What I am describing is part of, but not the whole, truth. Yes, in this world we are caught up into a web of fear, suspicion, envy and anger. We cannot simply by an effort of will step from it. It’s described in complex terms by psychiatrists and counsellors, but more simply by the Christian faith as sin. It is part and parcel of being human and that is what God knows us to be, and we cannot and do not need to try to transcend it. He does not love us despite our sin, he loves us through and in it. This is all true.

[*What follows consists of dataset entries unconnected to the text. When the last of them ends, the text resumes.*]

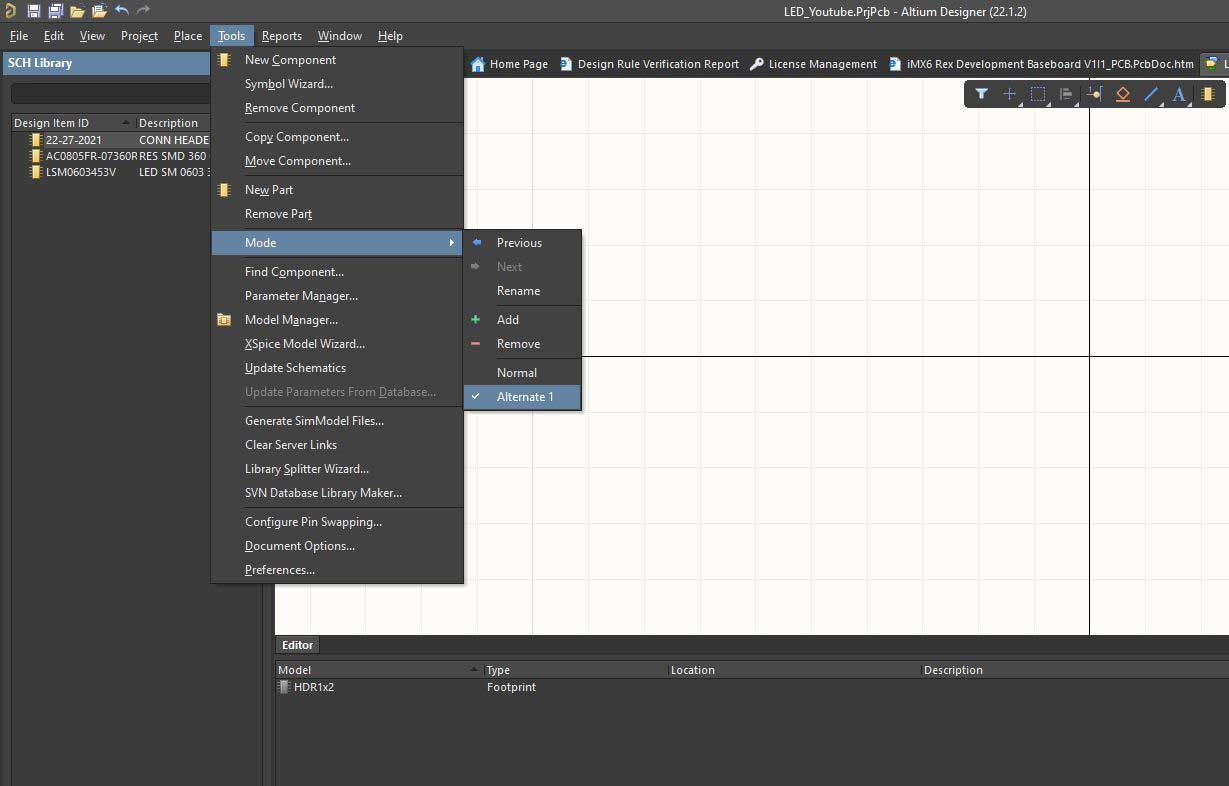Select the Place Text String tool

[x=1179, y=94]
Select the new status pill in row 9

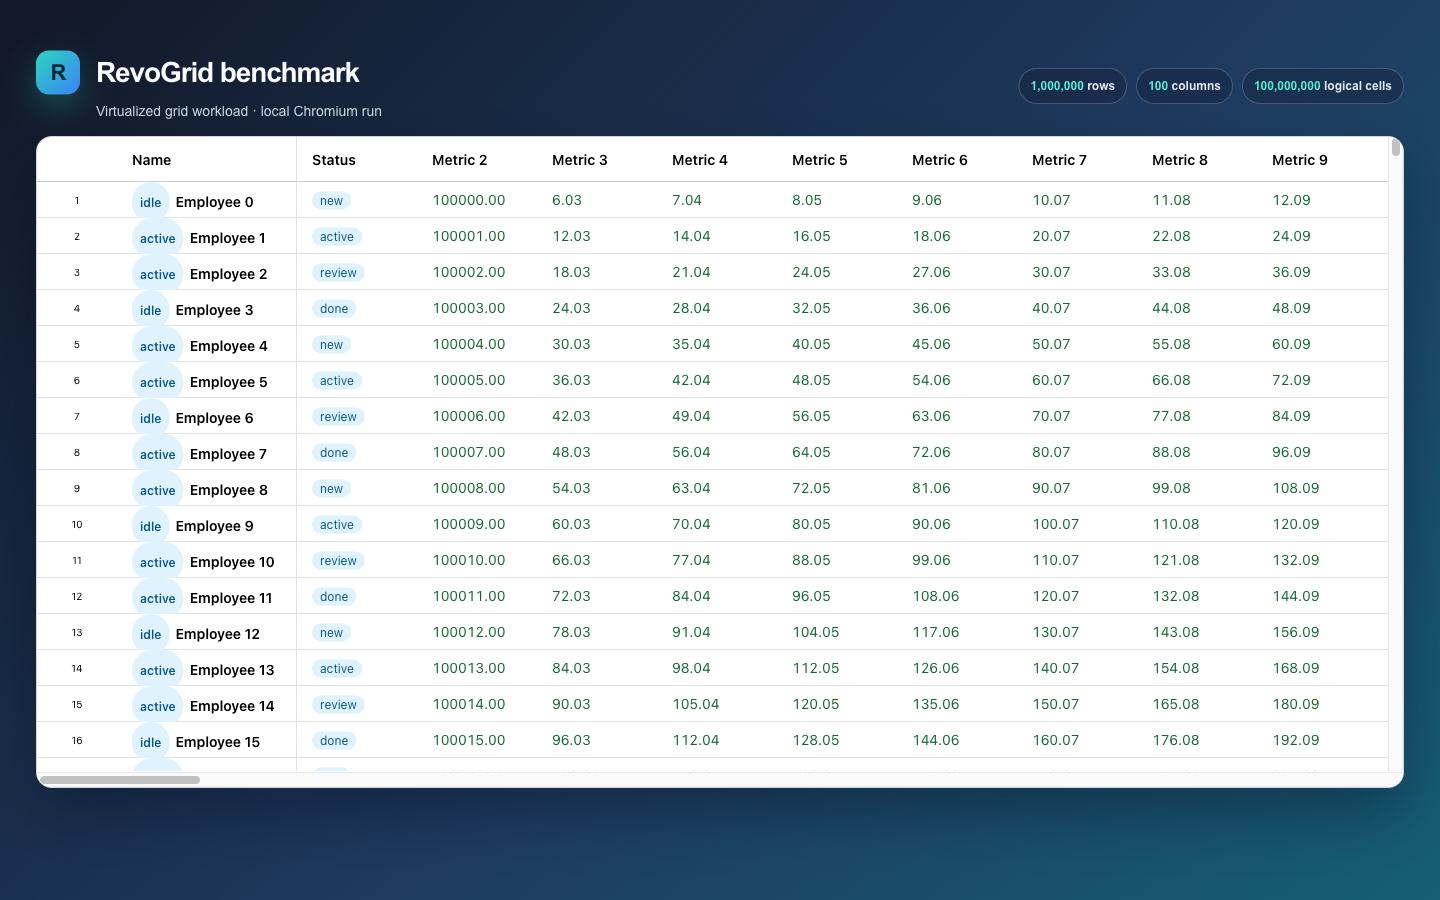[x=331, y=489]
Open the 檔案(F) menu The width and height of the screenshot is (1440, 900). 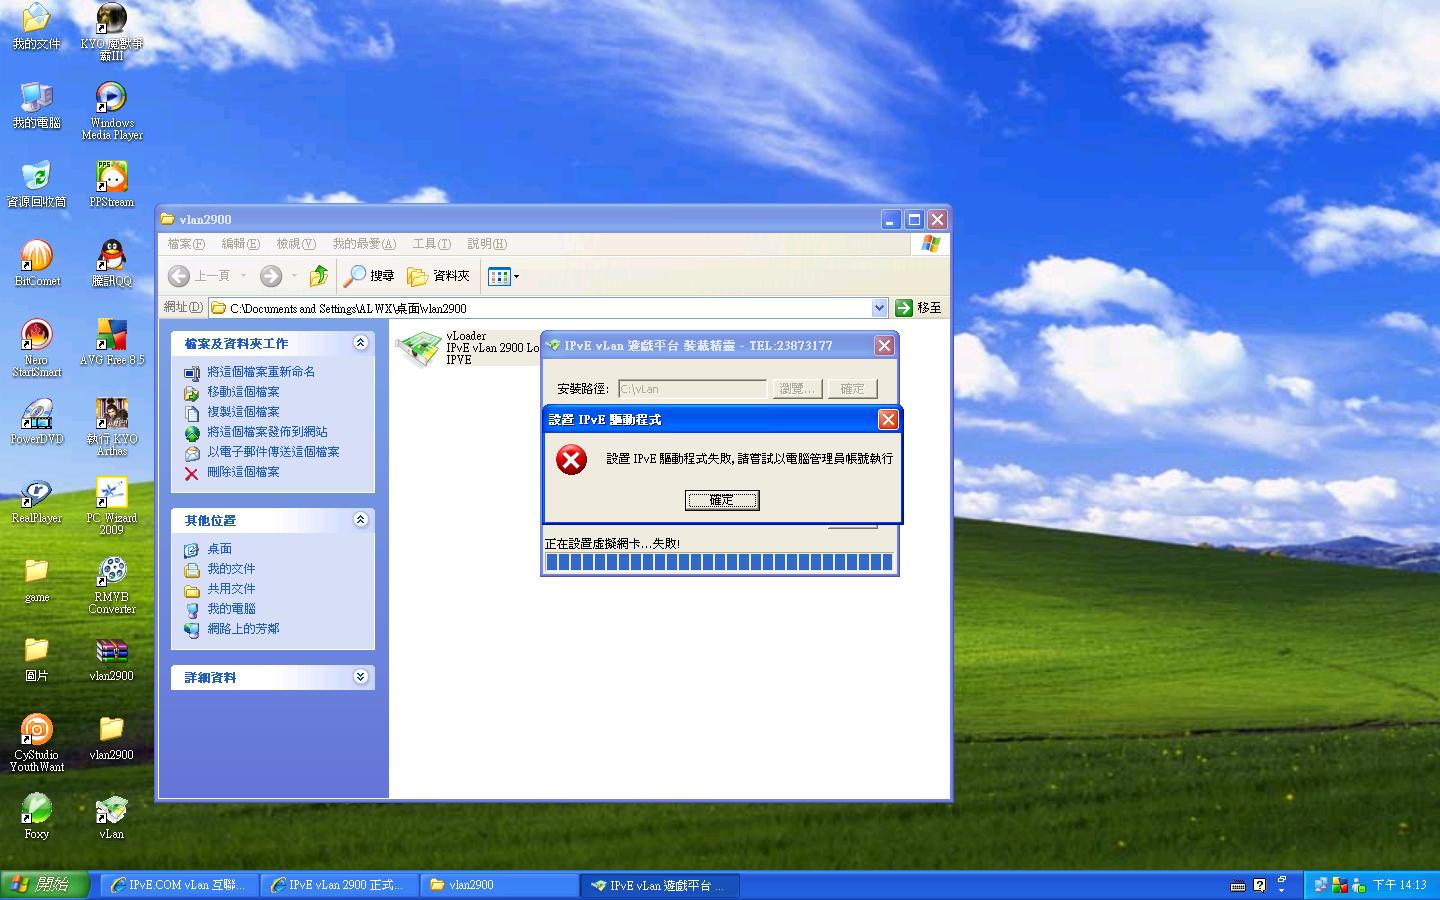pos(186,244)
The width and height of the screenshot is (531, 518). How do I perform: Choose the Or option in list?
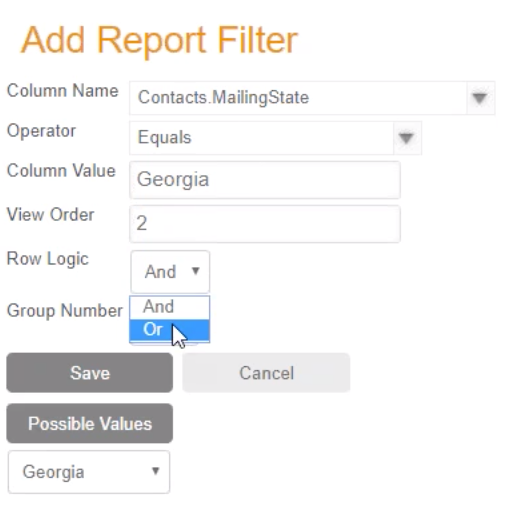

But the greater truth is that a way has been opened for us that leads into a bigger and ampler place – and the Church, with all its faults, is our way in.

 

Jesus was killed not among the luscious and productive, and viciously defended, vineyard of our parable. He was put to death amid the city’s landfill site called Calvary. But his blood wrought so agonisingly from his veins is his pledge of healing and wholeness poured out for us.

 

That death on the cross, so centrally illustrated by the Rood Cross in this extraordinary Church building of ours, is also the beginning of a new community that is not, ultimately, conditioned by power, or personality, or popularity (even though we and others often try to make it so, to our shame). This new community is instead predicated upon repentance, and forgiveness, reconciliation, healing and love.

 

St Paul ‘got’ this, of course, partly because all his other securities fell, or were wrenched, away: his assurance of holiness, his self-discipline, his reputation, his honour. All ripped away, at first by his groping, helpless blindness, dependent on his servants on the road to Damascus, and then, secondly, by his imprisonment. Sure, I could boast if I really wanted to, he says in today’s first reading, but why would I bother? It’s all froth, it’s hot air, it’s media spin. What matters, he says, is that Christ died for me and I died with him – and I’ll stake my hope on being a part of his rising to new life as well.

 

My newly beloved friends…our Church is nothing unless it is founded upon Christ the cornerstone. But if Christ be its foundation, then there is no knowing what we can be or do together. I have no blueprint for that, no 5 year plan, no magic formula. All that I want to do among you is all that we each of us truly wants: ‘to know Christ and the power of his resurrection and the sharing of his sufferings by becoming like him in his death, if somehow I may attain the resurrection from the dead.’

 

This coming Saturday, everyone is welcome to refreshments in this Church at 10 am. The Friends of St Aldhelm’s have done great work to support and care for this building but they were at the point of dissolving the Association after many years. No shame in that after accomplishing much. But instead I wonder if from that faithful seed a new plant may begin to grow. Any and all of you who care about this building, its fabric and facilities, its cleanliness and security; any and all of you who want to cherish it as a house of prayer and of sanctuary, a ‘soul space’ in which all may find solace; any and all of you who hope that our church building may be a hub for creativity, beauty, art, music and all that is imaginative, creative and life-enhancing in our community; and any and all of you who want to see our Church building extend a message of Christ’s welcome and openness to all who live, work or pass by here: then any and all of you are ‘Friends of St Aldhelm’s’ and we need to hear from you and from each other next Saturday and beyond.

 

Our Church is not a walled vineyard. Its boundaries strictly delineated and protected. Our Church is a waste place made fruitful by him who died and rose again for us. You will shortly make your way to Holy Communion, entering the chancel and sanctuary by stepping beneath the Rood Cross. Carved into that screen, running down several of its pillars, are finely sculpted grapes. Here is the wine that heals and sustains us: the blood running down from his cross. We enter by that portal to partake in a feast of love to which we, who often with good reason feel unworthy, are therefore all the more welcome.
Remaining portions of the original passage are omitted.